- Task input:
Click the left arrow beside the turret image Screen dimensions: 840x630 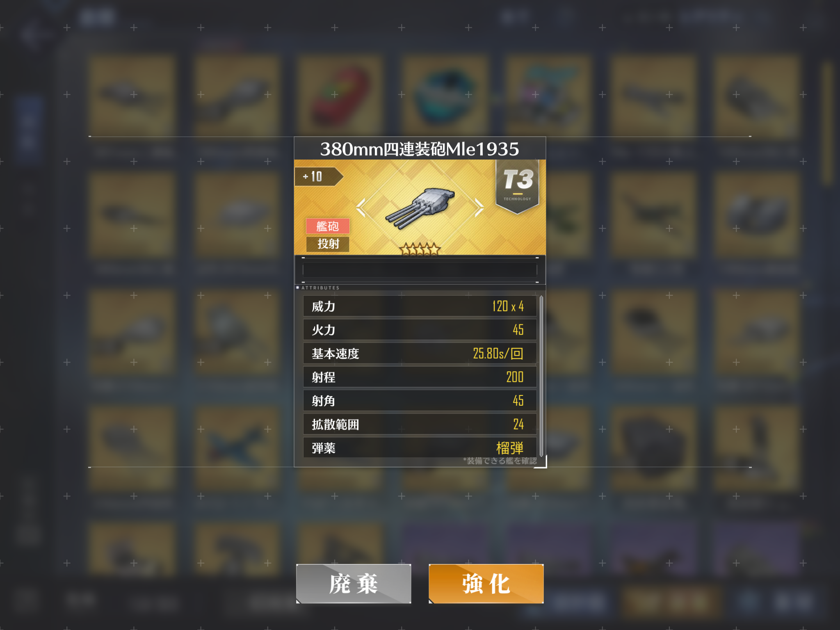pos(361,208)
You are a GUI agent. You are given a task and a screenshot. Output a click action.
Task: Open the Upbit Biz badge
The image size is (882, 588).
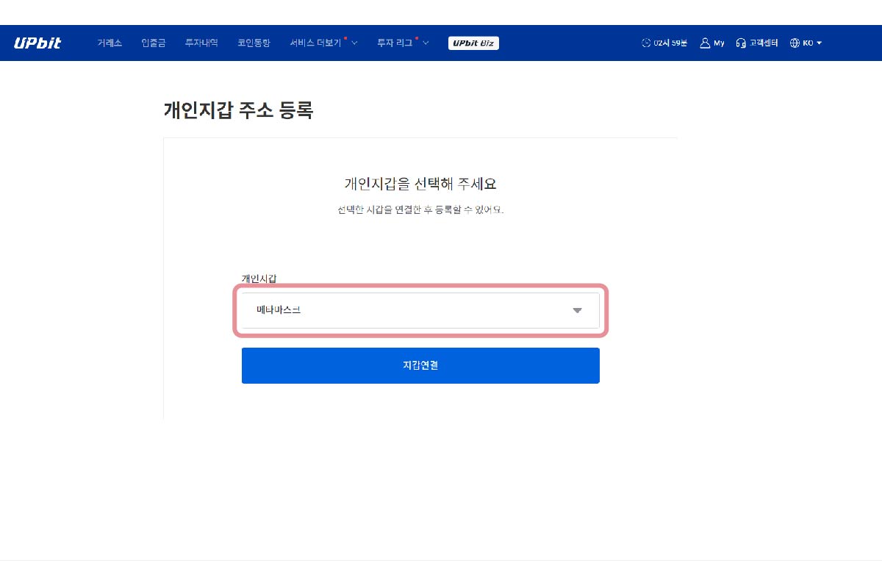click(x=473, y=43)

- Work request:
Could you repeat exactly the lines from the one containing "You are a GUI" to the last line of the records, both included, and leave out every picture?

- Reply:
You are a GUI agent. You are given a task and a screenshot. Output a click action.
Task: Open the Upbit Biz badge
The image size is (882, 588).
click(x=473, y=43)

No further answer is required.